Date: 2017-02-18 03:14 am (UTC)
howeird: (0)
From: [personal profile] howeird
Thanks for the congrats, and good luck on your quest.

Yeah, Thailand has specific regional food groups: Central, Southern, NorthEast (Isan) and North. Most of what you find in America is central, with some changes which can be blamed on the FDA, which has this thing about not allowing poisonous plants. Any time you see broccoli on a Thai menu, it is a substitute for either water lily or marigold, both of which are bitter because of the toxins. I miss them.

Central has the curries which clean your sinuses as they choke you. And everything is over rice, unless it is over rice noodles. Non-curry dishes have the tiny hot chili peppers which kill taste buds. The Thai word for that chili is "prick Thai". Typical breakfast is BBQ pork slices over rice with hard boiled egg, or rice soup if you're not feeling well.

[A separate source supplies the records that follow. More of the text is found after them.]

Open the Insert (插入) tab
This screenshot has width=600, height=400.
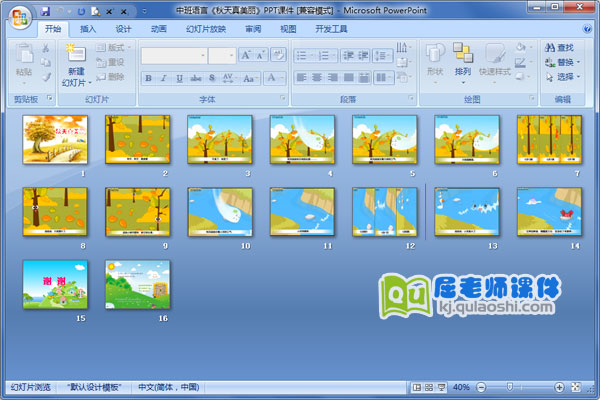point(89,30)
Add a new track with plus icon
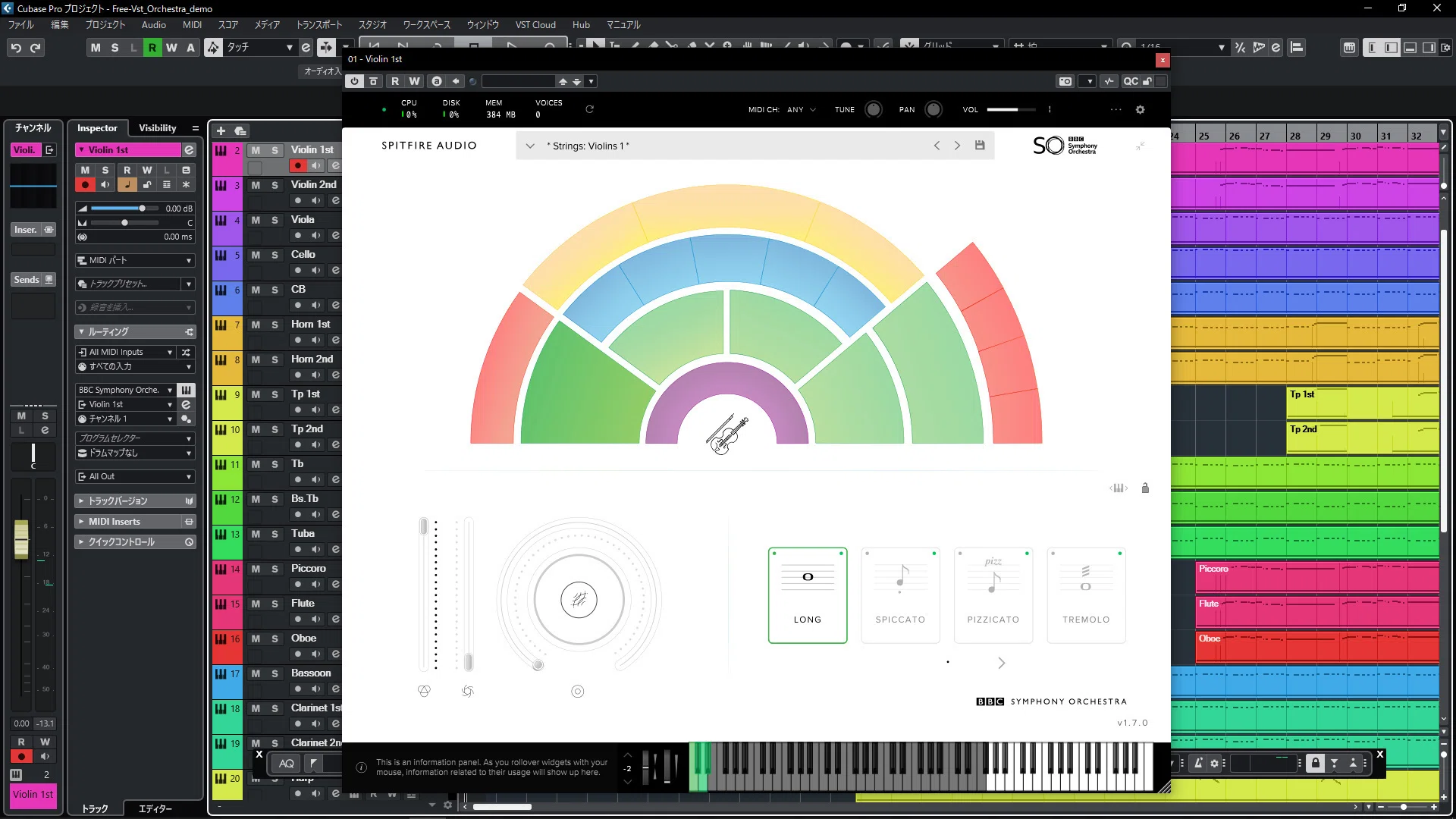 click(x=221, y=131)
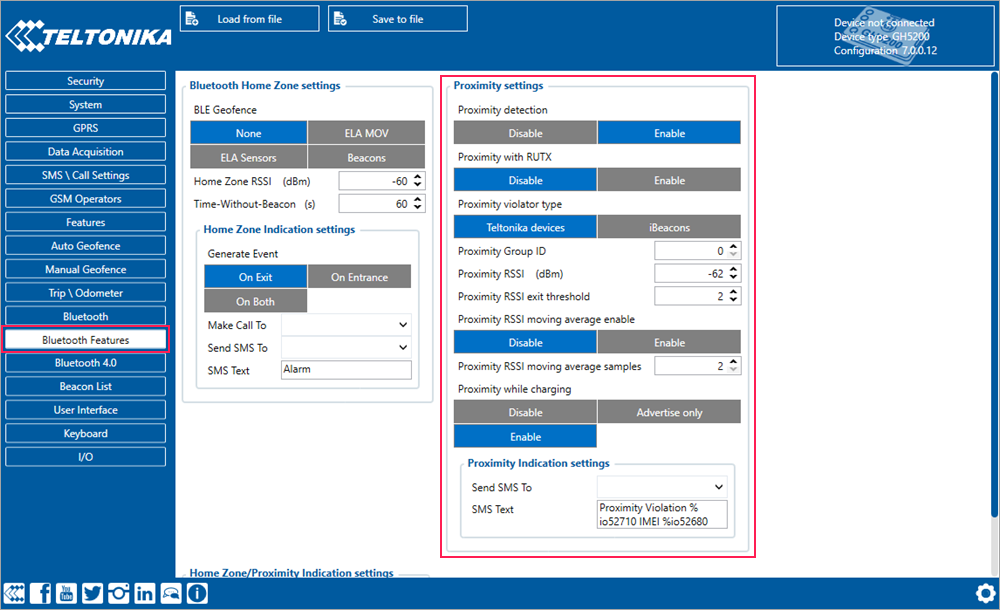Open the forum chat bubbles icon
Screen dimensions: 1000x610
click(x=171, y=593)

Southern has a lot of Muslim influence, since half of the south was Malaysia before WWII. Lamb, beef tongue, "cow mook guy" is basically paella, but it is made by setting up a big pot of rice with chicken parts and saffron cooked into it.

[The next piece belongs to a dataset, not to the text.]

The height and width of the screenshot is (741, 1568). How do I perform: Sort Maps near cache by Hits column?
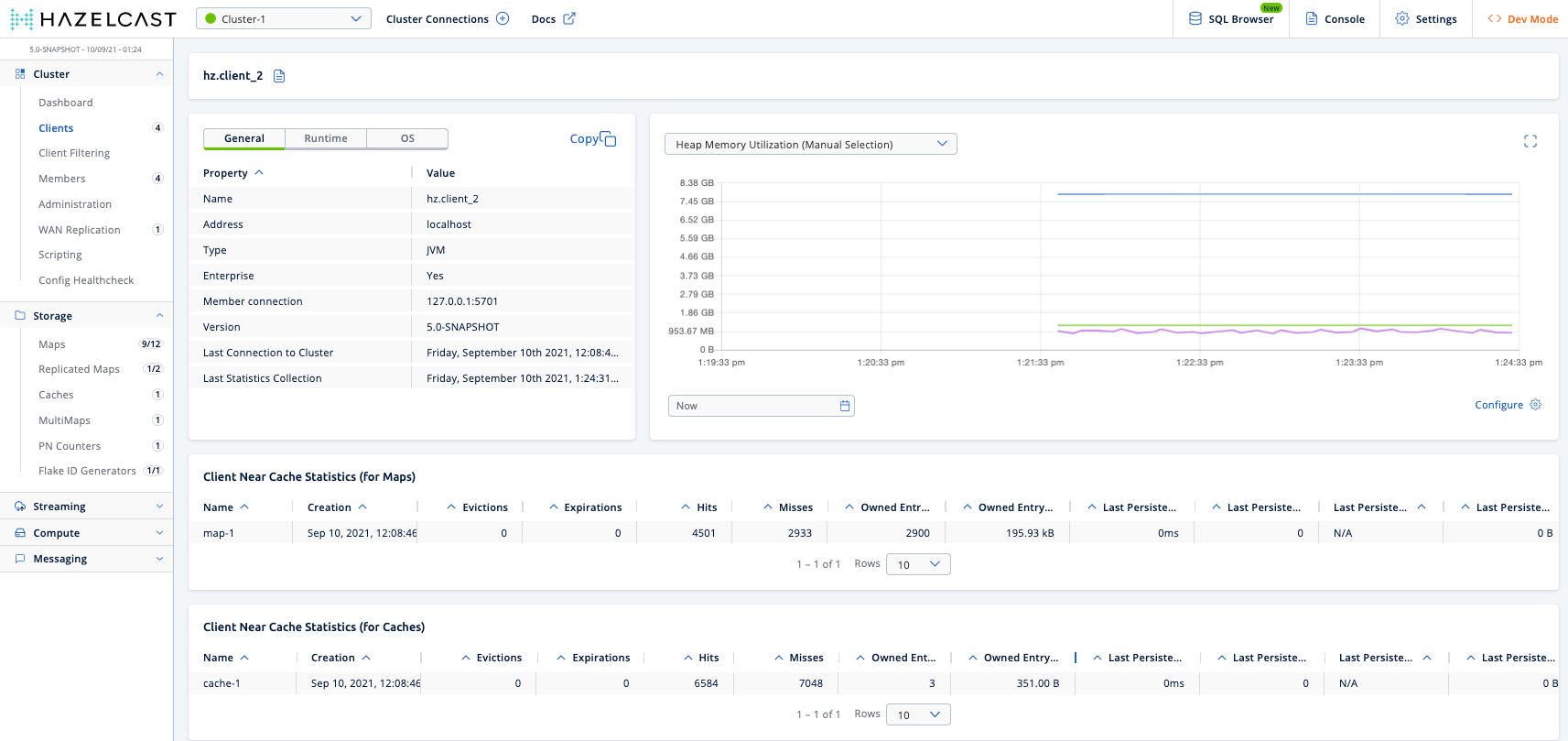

NE is the home of sticky rice, raw ground pork, pig's blood and unidentifiable pig and chicken parts cooked in sticky rice inside banana leaves or bamboo tubes. Papaya salad (Somtom) is from there too. I can't stand the stuff, it's made from grating the peel.

Northern is where honey BBQ everything comes from. They are big on insects there. Lately those have started showing up in Bangkok near the bars where the girls are trafficked from the north. Actually, most of the ones I talked to came for the money, and go home regularly to visit the child they couldn't support up-country.

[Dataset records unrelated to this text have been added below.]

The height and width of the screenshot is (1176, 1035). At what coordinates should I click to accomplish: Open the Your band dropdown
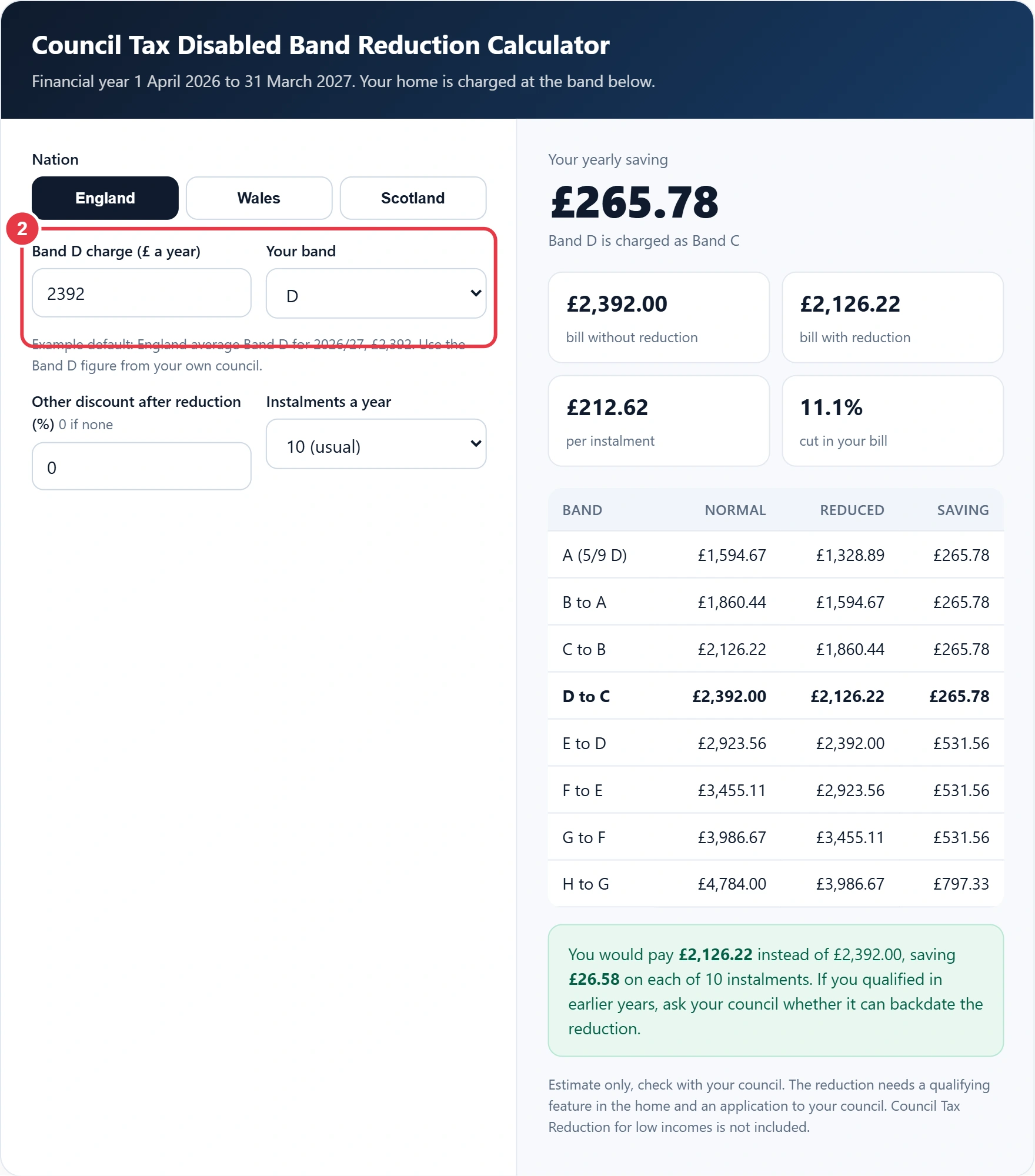coord(376,293)
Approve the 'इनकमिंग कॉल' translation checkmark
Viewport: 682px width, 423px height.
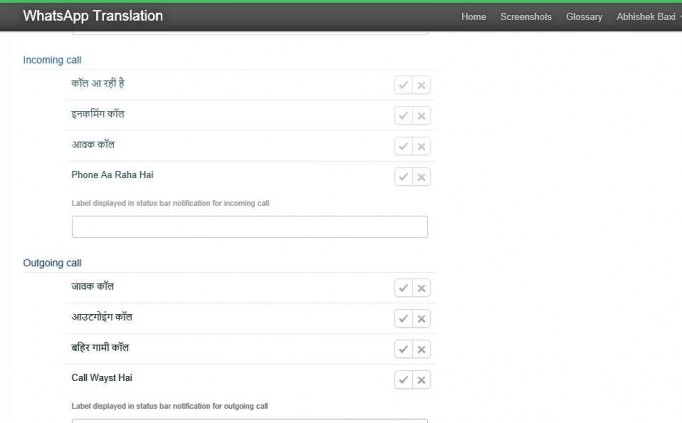(x=403, y=116)
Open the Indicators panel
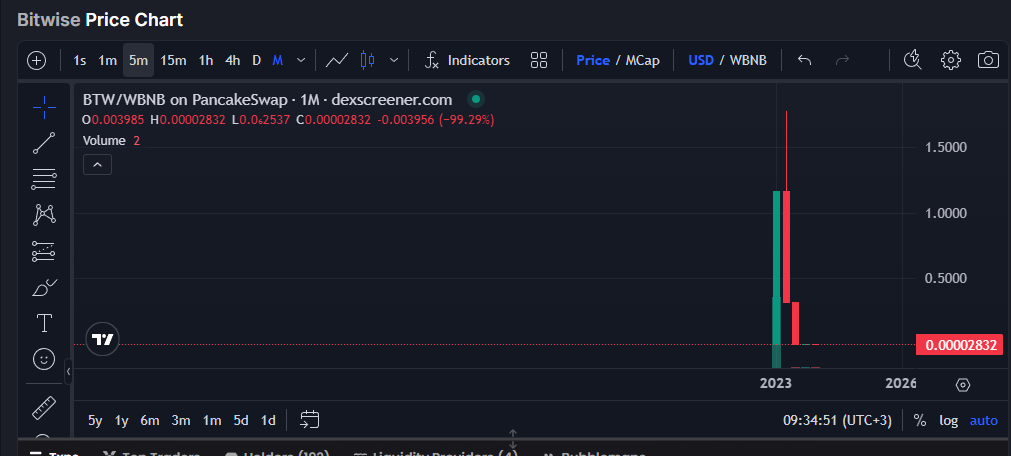This screenshot has height=456, width=1011. 467,60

The whole country does duck, chicken, fish and shellfish in some form or another. And fruit, lots and lots of fruit.

A lot of the restaurant staff in the US come from the NE, which is where the USAF bases were, so there is some NE food in all the Thai restaurants here.

As for Chinese, my birthday dinner growing up on Long Island was Lobster Cantonese for many years. Here it's just called lobster. My one week in Szechuan my hosts took me to places meant to be incendiary or very fatty, so difficult to handle with chopsticks. I was coming from 3 weeks in Thailand, so my taste buds were already gone, and I've been good with chopsticks since I was 6. Thais don't use them except for Chinese or Japanese food, because eating with sticks is for barbarians. China has a lot of cuisines. One of my co-workers a dozen years ago worked part time in his parents' Hunan style place, and you probably know about Mongolian.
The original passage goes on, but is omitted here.